## Problem to solve:
Render the records from the line with "Given: Expand the DANSUN text style dropdown" up to and including the line with "Looking at the" as a Markdown table with the columns Row and Line, numbering each row and skipping blank lines. Leave the pictures out.

## Records provided:
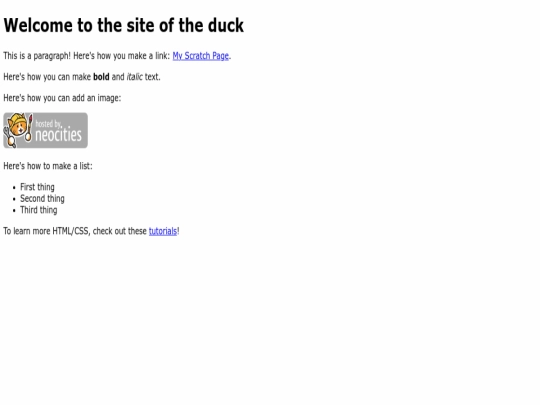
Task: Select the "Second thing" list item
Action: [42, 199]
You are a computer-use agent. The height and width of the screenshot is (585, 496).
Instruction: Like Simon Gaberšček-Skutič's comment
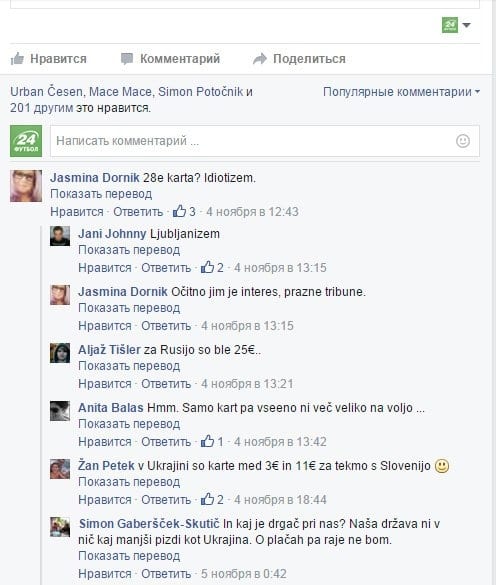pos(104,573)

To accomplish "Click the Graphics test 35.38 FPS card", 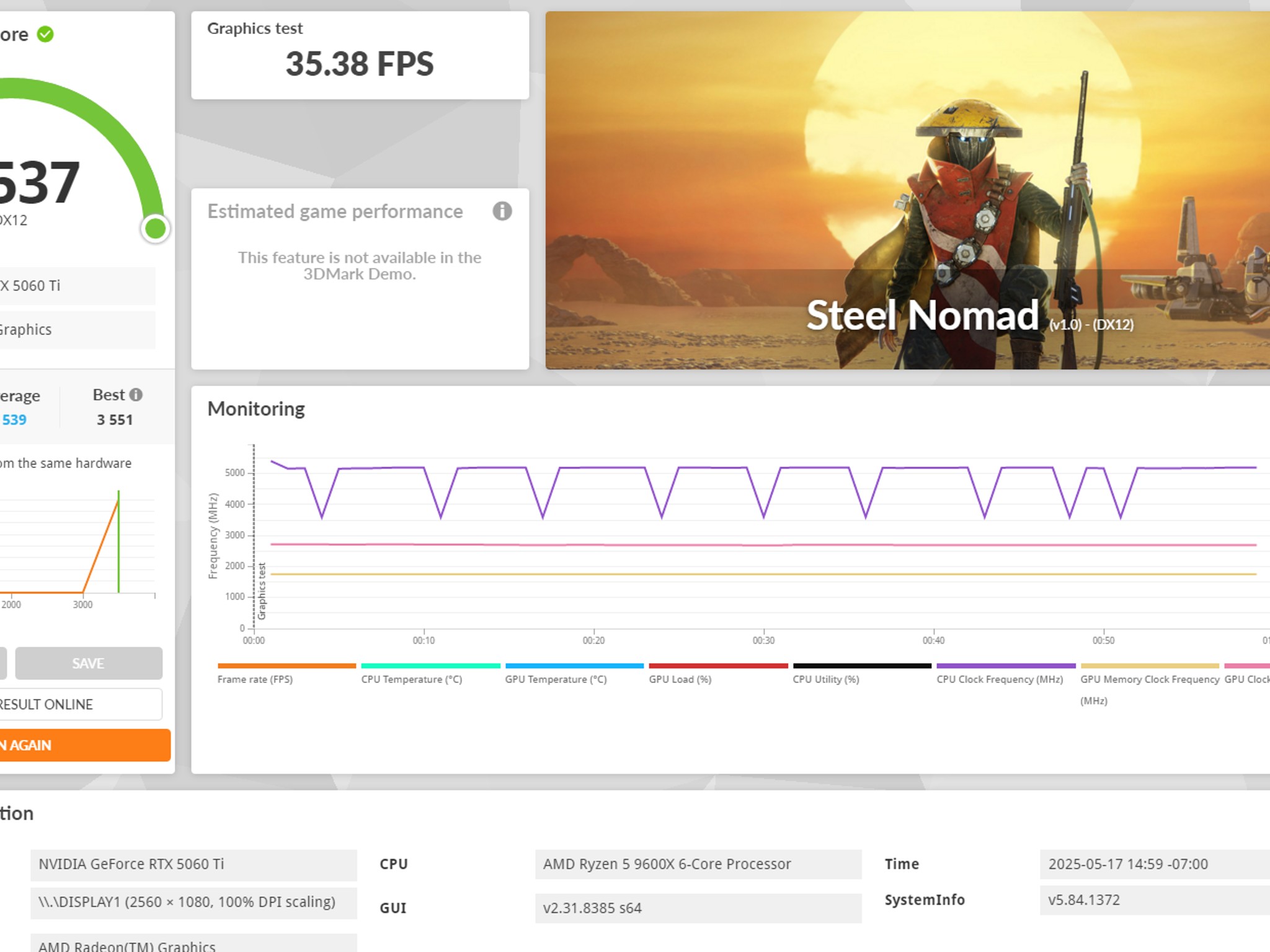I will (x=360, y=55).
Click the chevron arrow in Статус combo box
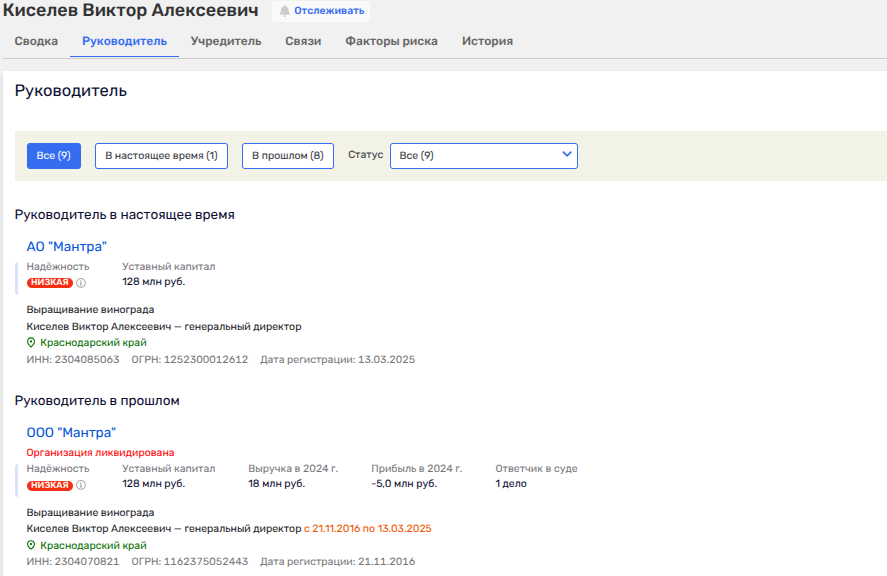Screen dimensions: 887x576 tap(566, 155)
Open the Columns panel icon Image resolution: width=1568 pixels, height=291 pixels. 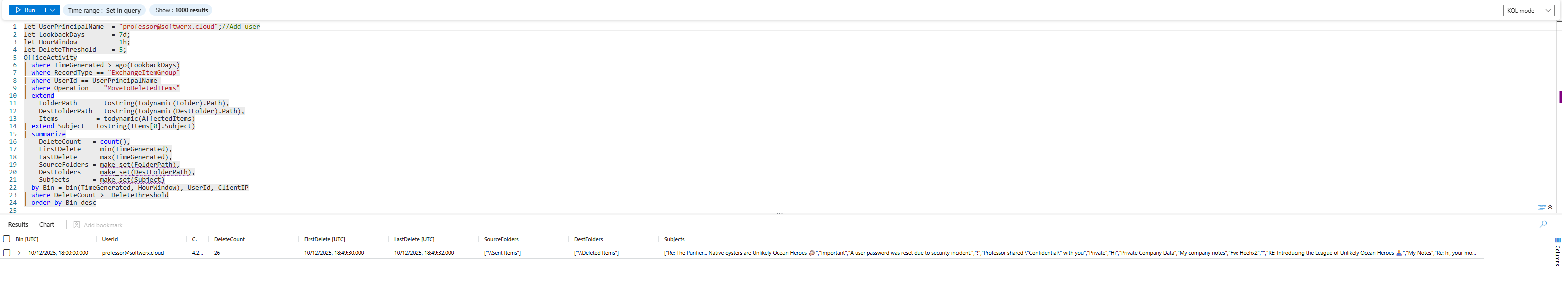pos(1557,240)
==
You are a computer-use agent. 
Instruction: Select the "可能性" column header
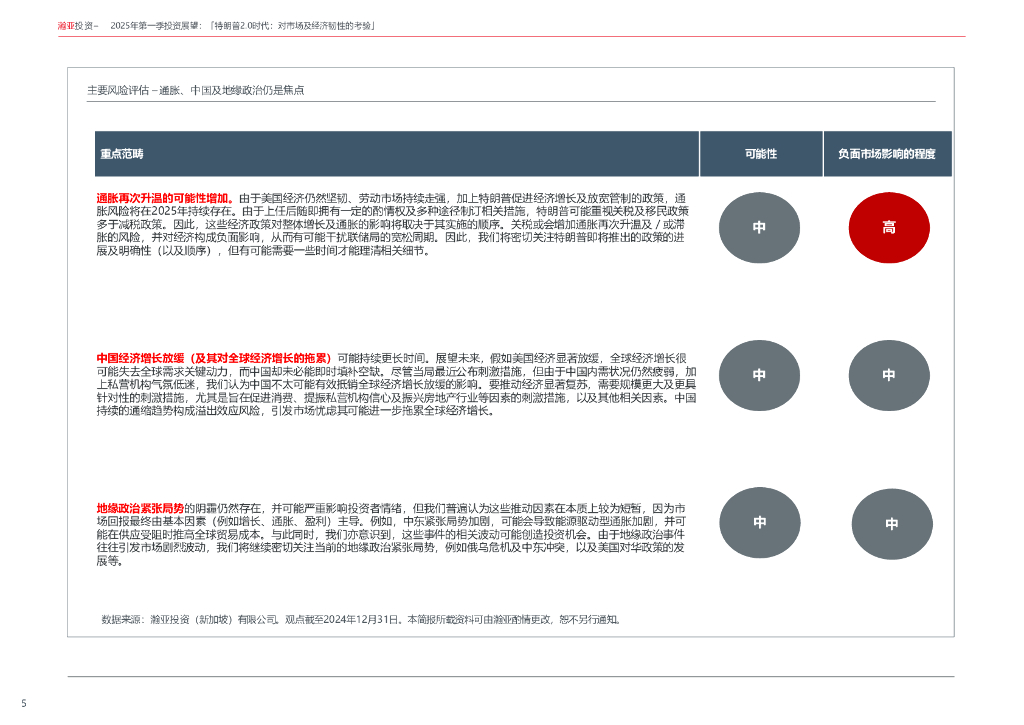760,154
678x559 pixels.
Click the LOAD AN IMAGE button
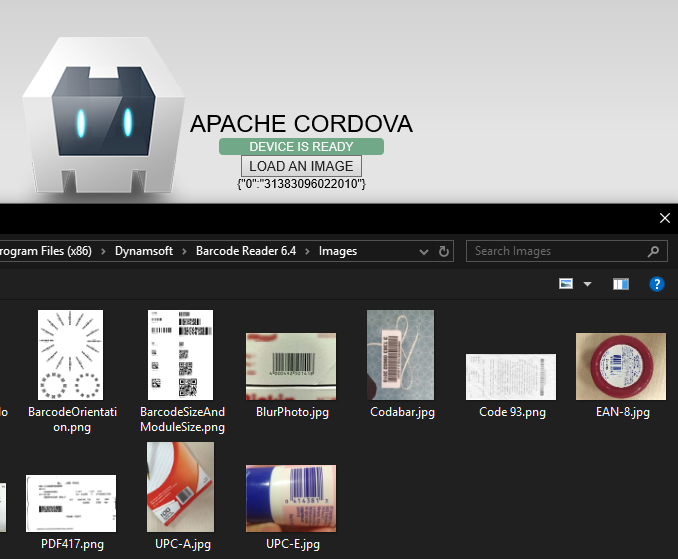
...
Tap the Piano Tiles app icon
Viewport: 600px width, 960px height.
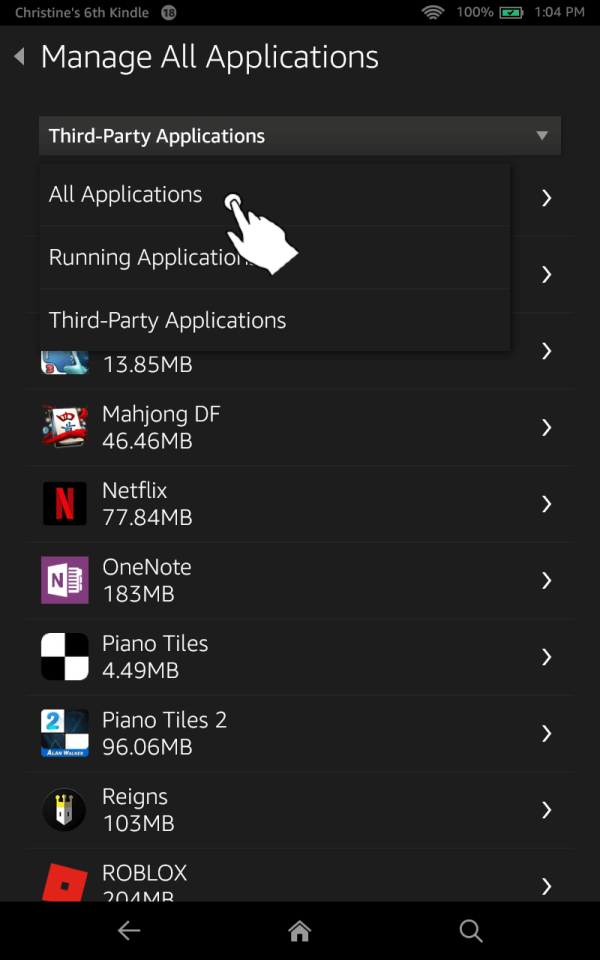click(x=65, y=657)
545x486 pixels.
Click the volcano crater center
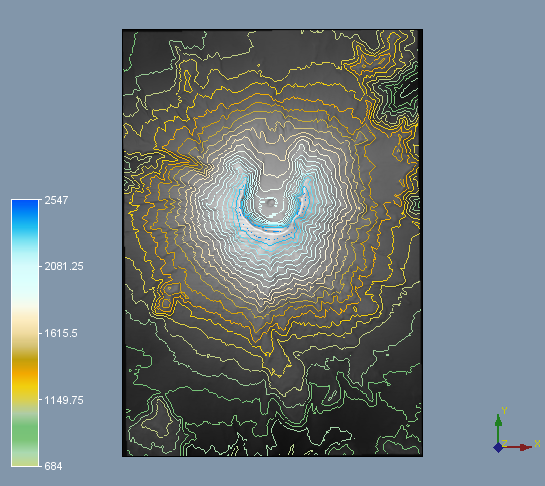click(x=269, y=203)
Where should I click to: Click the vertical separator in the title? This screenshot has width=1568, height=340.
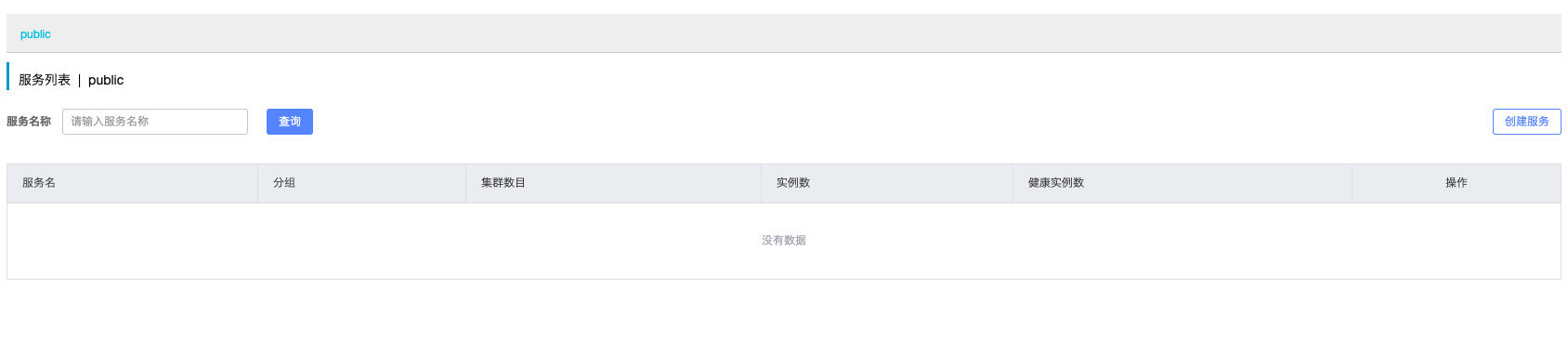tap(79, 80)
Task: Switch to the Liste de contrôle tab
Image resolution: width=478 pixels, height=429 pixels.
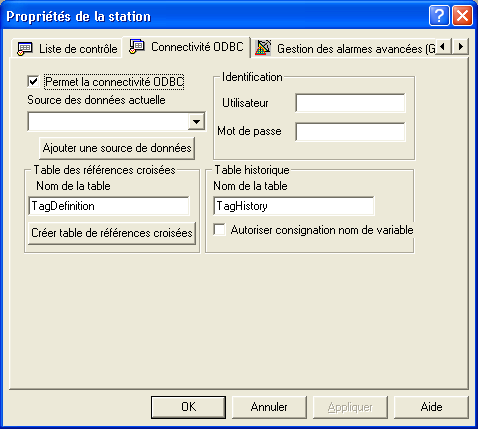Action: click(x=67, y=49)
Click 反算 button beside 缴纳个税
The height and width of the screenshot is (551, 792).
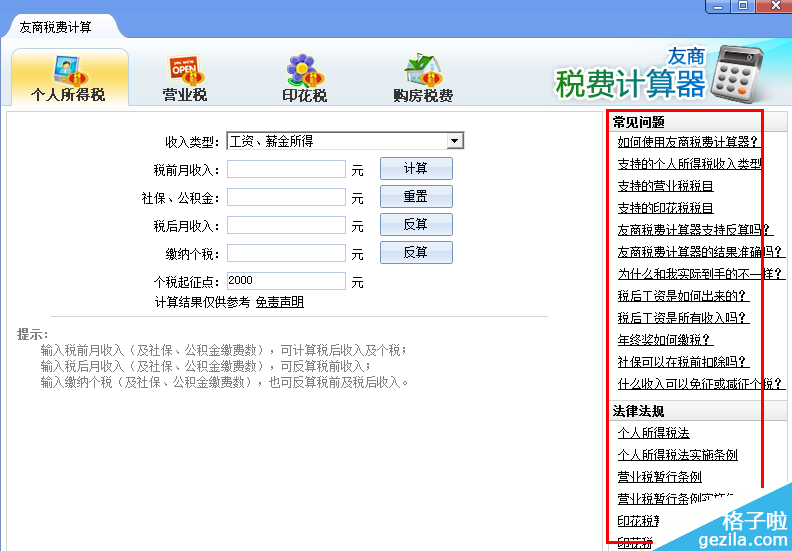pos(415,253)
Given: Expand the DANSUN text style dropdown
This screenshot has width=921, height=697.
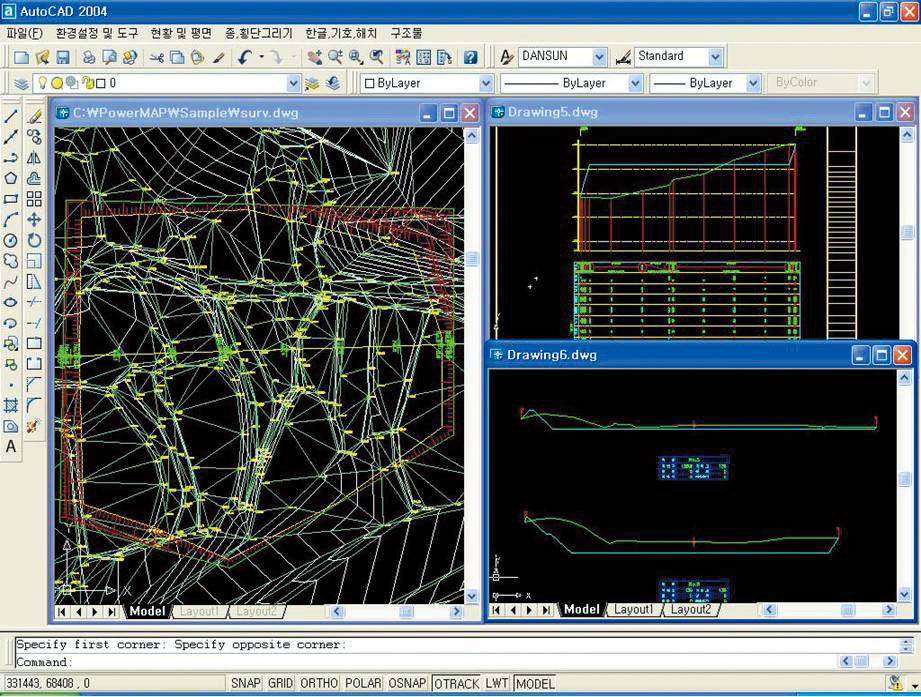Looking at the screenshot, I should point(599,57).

## Worked solution:
| Row | Line |
|---|---|
| 1 | Given: Expand the DANSUN text style dropdown |
| 2 | This screenshot has width=921, height=697. |
| 3 | Looking at the screenshot, I should point(599,57). |